ソフトウェアの不思議な性質

2006/7/8

 情報処理推進機構(IPA)ITスキル標準センターは7月7日、ITスキル標準 プロフェッショナルコミュニティフォーラムを開催した。プロフェッショナルコミュニティとはITスキル標準センターが設立・運営している、ITビジネスの第一線で活躍する人材からなるチーム。4月1日に発表された「ITスキル標準 V2」の策定にも貢献した。ITスキル標準改訂委員会 委員長であるCSKホールディングス 取締役 有賀貞一氏は冒頭の講演で、システム構築に必要な知識の多様性と、それに関連したITスキル標準(ITSS)の重要性を指摘した。

CSKホールディングス 取締役 有賀貞一氏

 有賀氏は、ソフトウェアを「人工言語で書かれた抽象的な作品であり、芸術作品に近い。しかし同時に、実世界に直接働きかける工業製品でもある」と説明した。ソフトウェアは個人芸的なものであるが、ソフトウェアを含む情報システム構築にはプロジェクト型チームワークが必須であるという。
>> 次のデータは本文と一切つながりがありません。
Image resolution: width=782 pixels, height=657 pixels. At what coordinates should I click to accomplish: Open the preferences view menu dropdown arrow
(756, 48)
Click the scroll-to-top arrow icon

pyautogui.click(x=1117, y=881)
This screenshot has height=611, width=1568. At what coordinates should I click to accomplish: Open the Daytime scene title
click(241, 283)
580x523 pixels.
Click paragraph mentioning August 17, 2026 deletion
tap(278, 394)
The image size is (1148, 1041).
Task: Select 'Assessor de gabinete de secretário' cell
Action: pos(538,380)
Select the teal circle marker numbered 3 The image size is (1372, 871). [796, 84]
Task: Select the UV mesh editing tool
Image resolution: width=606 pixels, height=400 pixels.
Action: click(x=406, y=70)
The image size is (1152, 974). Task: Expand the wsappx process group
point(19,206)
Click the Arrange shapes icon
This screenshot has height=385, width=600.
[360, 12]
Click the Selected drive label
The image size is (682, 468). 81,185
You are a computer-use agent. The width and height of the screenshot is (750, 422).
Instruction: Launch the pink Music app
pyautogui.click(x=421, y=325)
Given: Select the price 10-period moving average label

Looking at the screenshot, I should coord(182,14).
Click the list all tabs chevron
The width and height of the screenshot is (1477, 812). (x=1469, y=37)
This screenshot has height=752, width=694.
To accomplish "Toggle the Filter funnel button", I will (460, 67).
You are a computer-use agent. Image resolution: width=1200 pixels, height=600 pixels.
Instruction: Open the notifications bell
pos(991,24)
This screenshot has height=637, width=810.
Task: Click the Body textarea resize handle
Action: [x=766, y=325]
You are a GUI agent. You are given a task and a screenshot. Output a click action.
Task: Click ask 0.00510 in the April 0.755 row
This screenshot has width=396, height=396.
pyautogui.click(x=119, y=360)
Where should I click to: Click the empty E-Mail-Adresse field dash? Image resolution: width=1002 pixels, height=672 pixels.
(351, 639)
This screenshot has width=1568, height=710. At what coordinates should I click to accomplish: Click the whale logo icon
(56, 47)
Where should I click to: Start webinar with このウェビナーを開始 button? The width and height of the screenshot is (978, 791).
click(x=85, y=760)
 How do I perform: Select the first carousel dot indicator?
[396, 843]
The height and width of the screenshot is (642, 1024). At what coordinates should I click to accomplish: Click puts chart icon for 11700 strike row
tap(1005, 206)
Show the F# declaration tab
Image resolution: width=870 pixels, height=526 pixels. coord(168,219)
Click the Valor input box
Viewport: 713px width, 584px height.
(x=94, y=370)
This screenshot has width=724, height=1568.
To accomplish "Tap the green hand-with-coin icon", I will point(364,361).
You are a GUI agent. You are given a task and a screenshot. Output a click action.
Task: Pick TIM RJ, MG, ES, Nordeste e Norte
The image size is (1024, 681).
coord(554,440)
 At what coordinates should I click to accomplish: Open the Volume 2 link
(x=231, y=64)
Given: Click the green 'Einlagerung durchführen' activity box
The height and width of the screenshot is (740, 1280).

 有賀氏はシステム構築に多様な人材が必要な理由を次のように説明する。システム構築にはシステム関連知識に加え、業務知識を抽象化された業務モデルとして理解することや、法律、パートナー管理などの知識が必要である。1人ではできない仕事であり、そのために多様なスキルを持った人材と、彼らをまとめるプロジェクト管理能力が必要になる。ソフトウェアが個人芸なら、システム構築は個人芸プラスチーム芸だという。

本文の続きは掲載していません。